Comment se situe-t-elle l’une par rapport à l’autre ?
Avec
la révolution, l’opposition syrienne a regroupé en fait deux
types d’opposition : l’opposition traditionnelle et une
opposition naissante apparue avec les événements et composée de
jeunes activistes. L’enjeu était donc à la fois de surmonter les
divisions au sein de l’opposition traditionnelle et d’unifier ces
deux types d’opposition au régime.
L’opposition
traditionnelle était constituée des partis rescapés de
l’époque où la Syrie avait un régime libéral et qui sous Assad
avait été intégré au Front national progressiste2.
Le
Comité de coordination nationale pour les forces de changement
démocratique est né d’une scission à l’intérieur de ce qu’on
appelle la Déclaration de Damas3,
à la suite d’un conflit entre Hassan Abdel Azim secrétaire
général du parti de l’Union arabe socialiste et Riyad al-Turk
secrétaire général du Parti communiste syrien, devenu ensuite le
Parti du Peuple. Les tentatives de réconciliation ayant échoué,
Hassan Abdel Azim a quitté la Déclaration de Damas avec une partie
de l’opposition. Il en est devenu le coordinateur et j’ai même
été nommé adjoint du coordinateur du CCND et son représentant en
Europe, sans être consulté ! J’ai décliné l’offre. Pour
moi, la création du CCND ou de tout autre organisation politique
n’avait de sens que si l’objectif en était d’unir
l’opposition, sinon c’était aggraver les divisions au sein de
l’opposition et je refusais, en en faisant partie, d’y
contribuer. Dans le fond, les positions du CCND n’étaient pas
différentes de celles du reste de l’opposition syrienne et plus
particulièrement du CNS. La différence essentielle est qu’une
grande partie des membres du CCND vivant en Syrie, il leur était
difficile de soutenir publiquement des positions qui auraient mis
leur vie en danger. Il leur fallait d’une certaine façon adopter
un profil bas. Cette posture a été par la suite présentée comme
une marque de modération censée distinguer la position du CCND de
celle du CNS censée être plus radicale. Or, au CNS, nous ne
faisions que traduire les positions de ceux qui se battent sur le
terrain et sacrifient leur vie pour libérer leur pays de la
dictature. Le CCND a cherché à apparaître comme représentant de
l’opposition dite de l’intérieur, particularité destinée à
lui conférer une grande légitimité, par rapport à une opposition
de l’extérieur que le CNS était censé incarner. Le CCND a
également voulu se distinguer du CNS en présentant ce dernier comme
favorable à une intervention étrangère cependant que lui la
refusait catégoriquement. Or le document fondateur du CNS est très
clair sur la question. Il ne fait aucunement état d’une demande
d’intervention étrangère. Au CNS, nous avons toujours dit que si
la situation exigeait le recours à une intervention étrangère,
cela ne se ferait qu’avec l’accord des instances de notre
conseil, mais aussi des autres composantes de l’opposition
syrienne. Les dirigeants du CCND disaient aussi se différencier du
CNS sur la question de l’armement de la révolution dont ils nous
rendaient responsables. Or, comme j’ai eu l’occasion de leur
dire, le recours aux armes n’a jamais été un choix ; les
Syriens sur le terrain y ont été contraints par la violente
répression du régime. Les positions du CCND étaient en fait de
simples postures qui n’ont jamais permis à leurs dirigeants
d’obtenir quoi que ce soit du régime et ce, malgré la modération
affichée de leurs positions. Cette volonté de distinguer le CNS et
le CCND n’est pas le seul fait de ce dernier, les médias ont
également entretenu l’idée d’une différence pour donner un
sens à l’existence de ces deux composantes de l’opposition.

• [Matériel fourni]
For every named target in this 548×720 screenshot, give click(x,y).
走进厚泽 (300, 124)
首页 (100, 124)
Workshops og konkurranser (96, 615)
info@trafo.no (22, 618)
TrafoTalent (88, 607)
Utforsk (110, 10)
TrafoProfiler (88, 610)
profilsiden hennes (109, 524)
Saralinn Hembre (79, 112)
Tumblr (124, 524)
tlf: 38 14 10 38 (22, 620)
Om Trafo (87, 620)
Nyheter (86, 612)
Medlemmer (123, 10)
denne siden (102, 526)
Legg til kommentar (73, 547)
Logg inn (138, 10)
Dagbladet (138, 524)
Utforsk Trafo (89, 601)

• [Consignes]
1. Indiquez si chacune des affirmations suivantes est conforme à l’extrait sur l’opposition syrienne, en répondant par oui ou par non et en citant à l’identique les mots décisifs de celui-ci : (a) le CCND est issu d’une scission au sein de la Déclaration de Damas ; (b) le document fondateur du CNS formule une demande d’intervention étrangère ; (c) la modération des positions du CCND a permis à ses dirigeants d’obtenir des concessions du régime.
2. Rédigez la suite de l’extrait sur l’opposition syrienne, en reprenant juste après sa dernière phrase.
Le matériel fourni n’est d’aucune utilité ici.

• [Réponses]
1.
(a) Oui : « est né d’une scission à l’intérieur de ce qu’on appelle la Déclaration de Damas ».
(b) Non : « Il ne fait aucunement état d’une demande d’intervention étrangère. »
(c) Non : « n’ont jamais permis à leurs dirigeants d’obtenir quoi que ce soit du régime et ce, malgré la modération affichée de leurs positions ».

2.
Comment
est né le Conseil National Syrien ? L’a-t-il été à la
suite d’une initiative étrangère ?
L’idée
que le CNS est né d’une initiative étrangère est répandue en
particulier auprès de ceux qui ont souhaité le discréditer. C’est
en fait une initiative purement syrienne. Il fallait donner à la
révolution syrienne une façade politique, c’était d’ailleurs
ce que réclamaient les manifestants sur le terrain, qui se
demandaient où étaient et que faisaient les opposants. Il y avait
un dialogue permanent entre nous autres, personnalités indépendantes
et membres de partis politiques, dans le cadre de réunions mais
aussi d’entretiens téléphoniques. L’objectif était de mettre
fin à notre éparpillement en nous organisant. L’idée en est née
à l’occasion d’une sorte de table ronde, et non une réunion
politique, regroupant des chercheurs, des intellectuels et des hommes
politiques, portant sur la situation en Syrie, organisée au Qatar
par le centre de recherche « Arab
Center for Research and Policy Studies »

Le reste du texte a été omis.